Set task:
Could you reproduce the items starting at the line that has "Given: Click the word Poco in heading" and stopping after the line that has "Action: click(x=2352, y=233)", substituting "title" for "heading" and leaving everything else unchanged?
== == ==
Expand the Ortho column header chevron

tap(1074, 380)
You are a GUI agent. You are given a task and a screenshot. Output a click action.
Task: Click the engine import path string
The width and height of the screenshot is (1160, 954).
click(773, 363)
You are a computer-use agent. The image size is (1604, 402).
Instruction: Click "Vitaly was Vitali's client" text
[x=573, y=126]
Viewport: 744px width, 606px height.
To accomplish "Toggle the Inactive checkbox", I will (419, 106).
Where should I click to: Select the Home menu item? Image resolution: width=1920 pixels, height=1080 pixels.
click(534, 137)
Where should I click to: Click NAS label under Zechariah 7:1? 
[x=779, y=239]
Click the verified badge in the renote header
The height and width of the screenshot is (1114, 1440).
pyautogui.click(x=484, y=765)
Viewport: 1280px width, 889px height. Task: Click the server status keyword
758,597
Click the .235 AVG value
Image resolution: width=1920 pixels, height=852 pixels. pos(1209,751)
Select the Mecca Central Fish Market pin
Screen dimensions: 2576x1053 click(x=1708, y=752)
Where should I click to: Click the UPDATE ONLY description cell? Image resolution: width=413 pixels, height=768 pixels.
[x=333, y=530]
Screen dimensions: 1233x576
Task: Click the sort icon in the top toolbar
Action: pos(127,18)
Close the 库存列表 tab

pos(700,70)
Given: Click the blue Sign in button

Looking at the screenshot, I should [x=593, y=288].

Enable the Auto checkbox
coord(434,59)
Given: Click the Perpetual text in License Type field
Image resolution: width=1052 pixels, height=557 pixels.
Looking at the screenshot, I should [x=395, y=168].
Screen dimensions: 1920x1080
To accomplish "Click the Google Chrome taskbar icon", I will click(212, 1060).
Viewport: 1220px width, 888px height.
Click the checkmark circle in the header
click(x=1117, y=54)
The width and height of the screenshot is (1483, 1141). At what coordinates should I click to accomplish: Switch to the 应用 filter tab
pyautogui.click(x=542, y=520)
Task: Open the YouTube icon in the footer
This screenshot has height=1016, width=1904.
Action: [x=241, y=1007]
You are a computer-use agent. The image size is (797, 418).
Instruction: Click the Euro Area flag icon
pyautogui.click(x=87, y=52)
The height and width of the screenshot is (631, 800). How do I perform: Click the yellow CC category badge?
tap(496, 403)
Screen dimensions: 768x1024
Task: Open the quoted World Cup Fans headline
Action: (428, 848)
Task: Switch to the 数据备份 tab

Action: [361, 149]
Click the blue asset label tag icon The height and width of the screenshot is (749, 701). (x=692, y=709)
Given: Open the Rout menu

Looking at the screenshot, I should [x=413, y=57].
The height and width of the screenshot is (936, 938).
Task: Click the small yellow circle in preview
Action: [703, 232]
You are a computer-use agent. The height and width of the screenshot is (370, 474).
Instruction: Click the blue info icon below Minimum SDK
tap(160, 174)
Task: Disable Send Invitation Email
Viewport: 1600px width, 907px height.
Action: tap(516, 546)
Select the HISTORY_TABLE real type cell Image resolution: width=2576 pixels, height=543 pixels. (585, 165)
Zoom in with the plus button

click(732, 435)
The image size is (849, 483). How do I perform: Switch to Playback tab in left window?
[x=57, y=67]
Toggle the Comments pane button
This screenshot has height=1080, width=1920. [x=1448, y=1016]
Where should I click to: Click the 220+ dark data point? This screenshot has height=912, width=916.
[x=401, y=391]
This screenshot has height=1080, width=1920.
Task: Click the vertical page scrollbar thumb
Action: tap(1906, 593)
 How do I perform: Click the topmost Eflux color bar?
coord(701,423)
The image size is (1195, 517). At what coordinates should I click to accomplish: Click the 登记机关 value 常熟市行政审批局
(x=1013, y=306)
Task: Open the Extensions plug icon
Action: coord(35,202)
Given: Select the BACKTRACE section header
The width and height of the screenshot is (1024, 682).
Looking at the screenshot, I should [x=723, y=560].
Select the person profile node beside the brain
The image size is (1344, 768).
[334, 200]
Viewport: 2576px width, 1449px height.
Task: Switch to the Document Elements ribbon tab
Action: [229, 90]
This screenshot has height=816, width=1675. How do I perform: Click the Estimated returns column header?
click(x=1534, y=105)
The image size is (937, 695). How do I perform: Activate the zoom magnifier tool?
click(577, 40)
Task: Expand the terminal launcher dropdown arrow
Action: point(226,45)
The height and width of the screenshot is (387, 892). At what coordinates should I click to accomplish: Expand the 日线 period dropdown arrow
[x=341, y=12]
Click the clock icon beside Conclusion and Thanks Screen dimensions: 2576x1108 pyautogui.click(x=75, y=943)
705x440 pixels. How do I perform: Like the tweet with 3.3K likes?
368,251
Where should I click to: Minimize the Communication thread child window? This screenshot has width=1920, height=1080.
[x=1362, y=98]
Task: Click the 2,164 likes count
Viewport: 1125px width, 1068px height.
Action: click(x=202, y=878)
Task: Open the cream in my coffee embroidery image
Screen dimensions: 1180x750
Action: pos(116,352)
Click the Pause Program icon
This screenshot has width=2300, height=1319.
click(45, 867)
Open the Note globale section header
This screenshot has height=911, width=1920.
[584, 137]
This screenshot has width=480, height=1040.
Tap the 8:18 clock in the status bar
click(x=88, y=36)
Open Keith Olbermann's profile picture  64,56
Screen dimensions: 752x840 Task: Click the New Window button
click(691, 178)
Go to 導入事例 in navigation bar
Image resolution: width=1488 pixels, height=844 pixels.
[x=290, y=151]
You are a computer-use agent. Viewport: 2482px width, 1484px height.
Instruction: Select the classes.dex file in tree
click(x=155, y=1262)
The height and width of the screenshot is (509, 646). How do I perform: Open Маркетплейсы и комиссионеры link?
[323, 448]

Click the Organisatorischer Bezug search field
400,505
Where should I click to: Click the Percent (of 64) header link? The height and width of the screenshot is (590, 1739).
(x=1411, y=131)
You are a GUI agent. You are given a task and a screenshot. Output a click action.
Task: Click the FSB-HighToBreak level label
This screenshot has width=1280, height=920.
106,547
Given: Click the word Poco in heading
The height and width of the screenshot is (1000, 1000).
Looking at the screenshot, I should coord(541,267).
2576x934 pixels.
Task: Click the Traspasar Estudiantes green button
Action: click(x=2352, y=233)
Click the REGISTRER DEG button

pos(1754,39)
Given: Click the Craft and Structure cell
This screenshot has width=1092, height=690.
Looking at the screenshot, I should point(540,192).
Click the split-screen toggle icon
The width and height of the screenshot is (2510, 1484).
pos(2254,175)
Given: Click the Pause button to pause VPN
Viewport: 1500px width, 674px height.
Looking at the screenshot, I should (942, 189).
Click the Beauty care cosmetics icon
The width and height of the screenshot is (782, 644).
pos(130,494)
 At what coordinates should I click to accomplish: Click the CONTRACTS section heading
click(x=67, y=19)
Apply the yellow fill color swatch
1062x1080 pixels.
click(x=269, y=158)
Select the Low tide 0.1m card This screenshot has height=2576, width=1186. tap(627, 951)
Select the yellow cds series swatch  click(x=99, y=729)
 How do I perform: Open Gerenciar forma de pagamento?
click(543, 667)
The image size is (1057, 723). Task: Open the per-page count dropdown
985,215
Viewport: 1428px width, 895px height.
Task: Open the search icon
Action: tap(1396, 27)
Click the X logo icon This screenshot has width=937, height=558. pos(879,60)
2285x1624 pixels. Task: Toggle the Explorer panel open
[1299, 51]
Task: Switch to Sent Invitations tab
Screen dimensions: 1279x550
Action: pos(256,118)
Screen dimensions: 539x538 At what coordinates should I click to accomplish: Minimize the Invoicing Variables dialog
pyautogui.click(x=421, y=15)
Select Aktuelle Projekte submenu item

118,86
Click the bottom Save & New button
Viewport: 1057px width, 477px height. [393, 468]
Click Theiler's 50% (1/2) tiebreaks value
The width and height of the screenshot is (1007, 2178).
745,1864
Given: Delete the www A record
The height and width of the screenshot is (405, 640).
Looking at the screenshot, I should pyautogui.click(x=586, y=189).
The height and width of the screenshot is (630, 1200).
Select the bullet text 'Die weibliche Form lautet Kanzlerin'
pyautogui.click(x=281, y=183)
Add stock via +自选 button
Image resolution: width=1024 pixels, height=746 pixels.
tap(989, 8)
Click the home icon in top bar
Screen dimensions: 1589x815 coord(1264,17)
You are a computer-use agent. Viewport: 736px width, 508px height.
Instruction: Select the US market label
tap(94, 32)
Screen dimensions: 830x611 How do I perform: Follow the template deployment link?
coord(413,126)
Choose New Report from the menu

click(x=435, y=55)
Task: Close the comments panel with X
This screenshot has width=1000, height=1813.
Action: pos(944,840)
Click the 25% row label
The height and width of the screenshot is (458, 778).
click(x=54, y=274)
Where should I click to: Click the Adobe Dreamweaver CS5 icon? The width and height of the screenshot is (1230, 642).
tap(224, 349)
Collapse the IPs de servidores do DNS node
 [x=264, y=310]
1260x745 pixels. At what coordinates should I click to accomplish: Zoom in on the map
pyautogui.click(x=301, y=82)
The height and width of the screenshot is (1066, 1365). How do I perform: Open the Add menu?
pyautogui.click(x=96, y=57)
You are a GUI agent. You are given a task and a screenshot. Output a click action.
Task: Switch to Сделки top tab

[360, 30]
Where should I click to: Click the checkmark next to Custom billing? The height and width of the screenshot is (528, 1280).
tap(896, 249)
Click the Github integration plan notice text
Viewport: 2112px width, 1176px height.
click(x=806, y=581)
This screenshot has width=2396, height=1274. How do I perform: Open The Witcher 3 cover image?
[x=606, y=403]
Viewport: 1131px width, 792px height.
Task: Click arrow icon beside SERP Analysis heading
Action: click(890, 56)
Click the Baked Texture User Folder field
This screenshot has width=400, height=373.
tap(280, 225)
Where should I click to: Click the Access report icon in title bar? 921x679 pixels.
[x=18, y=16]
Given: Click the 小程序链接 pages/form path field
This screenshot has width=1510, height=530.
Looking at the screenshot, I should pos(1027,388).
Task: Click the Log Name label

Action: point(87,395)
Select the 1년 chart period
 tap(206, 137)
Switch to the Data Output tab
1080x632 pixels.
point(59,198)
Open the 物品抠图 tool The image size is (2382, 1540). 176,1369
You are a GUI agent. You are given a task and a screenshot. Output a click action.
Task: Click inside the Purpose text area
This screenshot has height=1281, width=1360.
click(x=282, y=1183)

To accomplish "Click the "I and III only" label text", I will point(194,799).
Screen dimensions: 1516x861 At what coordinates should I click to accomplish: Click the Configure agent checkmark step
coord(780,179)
== == ==
Task solution:
Given: Click the word Poco in title
The height and width of the screenshot is (1000, 1000).
Looking at the screenshot, I should coord(541,267).
2576x934 pixels.
Task: Click the Traspasar Estudiantes green button
Action: click(x=2352, y=233)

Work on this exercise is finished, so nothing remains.